(PROMPT):
Transcribe the full listing with no word altered.

Top of PROVIDED INFORMATION

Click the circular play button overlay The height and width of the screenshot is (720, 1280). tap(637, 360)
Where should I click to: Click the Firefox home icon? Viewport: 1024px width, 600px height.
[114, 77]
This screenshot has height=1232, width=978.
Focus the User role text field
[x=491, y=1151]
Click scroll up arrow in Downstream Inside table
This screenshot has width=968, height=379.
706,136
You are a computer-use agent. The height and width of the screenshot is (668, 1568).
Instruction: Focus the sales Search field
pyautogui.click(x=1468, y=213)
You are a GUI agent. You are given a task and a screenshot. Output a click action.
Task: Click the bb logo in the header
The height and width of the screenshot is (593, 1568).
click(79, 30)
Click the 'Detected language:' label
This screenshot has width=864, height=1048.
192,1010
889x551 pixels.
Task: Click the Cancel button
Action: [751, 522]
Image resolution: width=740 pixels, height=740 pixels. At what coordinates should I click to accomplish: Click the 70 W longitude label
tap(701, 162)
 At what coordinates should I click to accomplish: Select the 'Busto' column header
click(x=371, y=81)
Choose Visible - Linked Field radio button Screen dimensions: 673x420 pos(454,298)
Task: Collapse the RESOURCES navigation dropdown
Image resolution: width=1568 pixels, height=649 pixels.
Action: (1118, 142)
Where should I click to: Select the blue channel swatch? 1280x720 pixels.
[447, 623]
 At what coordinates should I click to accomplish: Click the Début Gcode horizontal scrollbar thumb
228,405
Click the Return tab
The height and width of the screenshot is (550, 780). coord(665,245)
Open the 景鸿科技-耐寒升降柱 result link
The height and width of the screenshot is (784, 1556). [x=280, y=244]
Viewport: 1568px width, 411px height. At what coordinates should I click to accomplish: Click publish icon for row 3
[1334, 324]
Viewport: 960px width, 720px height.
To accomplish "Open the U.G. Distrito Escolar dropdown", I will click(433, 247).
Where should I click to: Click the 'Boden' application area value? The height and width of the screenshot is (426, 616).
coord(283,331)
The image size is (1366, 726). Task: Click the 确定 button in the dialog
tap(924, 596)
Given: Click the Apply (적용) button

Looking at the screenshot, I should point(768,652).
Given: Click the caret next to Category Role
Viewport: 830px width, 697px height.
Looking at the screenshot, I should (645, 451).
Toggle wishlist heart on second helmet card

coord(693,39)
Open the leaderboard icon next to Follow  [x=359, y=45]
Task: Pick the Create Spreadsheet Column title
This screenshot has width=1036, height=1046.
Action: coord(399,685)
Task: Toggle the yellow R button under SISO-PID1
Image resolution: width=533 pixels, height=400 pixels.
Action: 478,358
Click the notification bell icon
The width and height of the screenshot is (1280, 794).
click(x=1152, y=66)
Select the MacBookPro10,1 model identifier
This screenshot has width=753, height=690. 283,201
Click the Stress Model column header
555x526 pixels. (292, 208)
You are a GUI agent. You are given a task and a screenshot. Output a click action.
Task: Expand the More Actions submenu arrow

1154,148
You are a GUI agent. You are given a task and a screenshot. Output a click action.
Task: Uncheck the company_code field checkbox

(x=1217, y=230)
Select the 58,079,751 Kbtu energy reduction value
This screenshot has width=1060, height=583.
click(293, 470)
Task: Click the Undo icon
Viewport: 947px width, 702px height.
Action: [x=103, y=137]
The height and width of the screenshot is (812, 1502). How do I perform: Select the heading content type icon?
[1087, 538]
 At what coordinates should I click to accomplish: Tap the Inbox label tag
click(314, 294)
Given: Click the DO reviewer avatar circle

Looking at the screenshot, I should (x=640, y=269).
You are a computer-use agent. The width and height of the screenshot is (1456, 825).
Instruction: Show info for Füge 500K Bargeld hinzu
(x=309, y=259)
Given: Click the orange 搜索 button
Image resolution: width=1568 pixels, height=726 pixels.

Bottom of PROVIDED INFORMATION

(RESPONSE TO THE EXERCISE):
Click the circular play button overlay The height and width of the screenshot is (720, 1280). tap(637, 360)
Where should I click to: Click the Firefox home icon? Viewport: 1024px width, 600px height.
[114, 77]
This screenshot has height=1232, width=978.
Focus the User role text field
[x=491, y=1151]
Click scroll up arrow in Downstream Inside table
This screenshot has width=968, height=379.
706,136
You are a computer-use agent. The height and width of the screenshot is (668, 1568).
Instruction: Focus the sales Search field
pyautogui.click(x=1468, y=213)
You are a GUI agent. You are given a task and a screenshot. Output a click action.
Task: Click the bb logo in the header
The height and width of the screenshot is (593, 1568).
click(79, 30)
Click the 'Detected language:' label
This screenshot has width=864, height=1048.
192,1010
889x551 pixels.
Task: Click the Cancel button
Action: [751, 522]
Image resolution: width=740 pixels, height=740 pixels. At what coordinates should I click to accomplish: Click the 70 W longitude label
tap(701, 162)
 At what coordinates should I click to accomplish: Select the 'Busto' column header
click(x=371, y=81)
Choose Visible - Linked Field radio button Screen dimensions: 673x420 pos(454,298)
Task: Collapse the RESOURCES navigation dropdown
Image resolution: width=1568 pixels, height=649 pixels.
Action: (1118, 142)
Where should I click to: Select the blue channel swatch? 1280x720 pixels.
[447, 623]
 At what coordinates should I click to accomplish: Click the Début Gcode horizontal scrollbar thumb
228,405
Click the Return tab
The height and width of the screenshot is (550, 780). coord(665,245)
Open the 景鸿科技-耐寒升降柱 result link
The height and width of the screenshot is (784, 1556). [x=280, y=244]
Viewport: 1568px width, 411px height. At what coordinates should I click to accomplish: Click publish icon for row 3
[1334, 324]
Viewport: 960px width, 720px height.
To accomplish "Open the U.G. Distrito Escolar dropdown", I will click(433, 247).
Where should I click to: Click the 'Boden' application area value? The height and width of the screenshot is (426, 616).
coord(283,331)
The image size is (1366, 726). Task: Click the 确定 button in the dialog
tap(924, 596)
Given: Click the Apply (적용) button

Looking at the screenshot, I should point(768,652).
Given: Click the caret next to Category Role
Viewport: 830px width, 697px height.
Looking at the screenshot, I should (645, 451).
Toggle wishlist heart on second helmet card

coord(693,39)
Open the leaderboard icon next to Follow  [x=359, y=45]
Task: Pick the Create Spreadsheet Column title
This screenshot has width=1036, height=1046.
Action: coord(399,685)
Task: Toggle the yellow R button under SISO-PID1
Image resolution: width=533 pixels, height=400 pixels.
Action: 478,358
Click the notification bell icon
The width and height of the screenshot is (1280, 794).
click(x=1152, y=66)
Select the MacBookPro10,1 model identifier
This screenshot has width=753, height=690. 283,201
Click the Stress Model column header
555x526 pixels. (292, 208)
You are a GUI agent. You are given a task and a screenshot. Output a click action.
Task: Expand the More Actions submenu arrow

1154,148
You are a GUI agent. You are given a task and a screenshot. Output a click action.
Task: Uncheck the company_code field checkbox

(x=1217, y=230)
Select the 58,079,751 Kbtu energy reduction value
This screenshot has width=1060, height=583.
click(293, 470)
Task: Click the Undo icon
Viewport: 947px width, 702px height.
Action: [x=103, y=137]
The height and width of the screenshot is (812, 1502). How do I perform: Select the heading content type icon?
[1087, 538]
 At what coordinates should I click to accomplish: Tap the Inbox label tag
click(314, 294)
Given: Click the DO reviewer avatar circle

Looking at the screenshot, I should (x=640, y=269).
You are a computer-use agent. The width and height of the screenshot is (1456, 825).
Instruction: Show info for Füge 500K Bargeld hinzu
(x=309, y=259)
Given: Click the orange 搜索 button
Image resolution: width=1568 pixels, height=726 pixels.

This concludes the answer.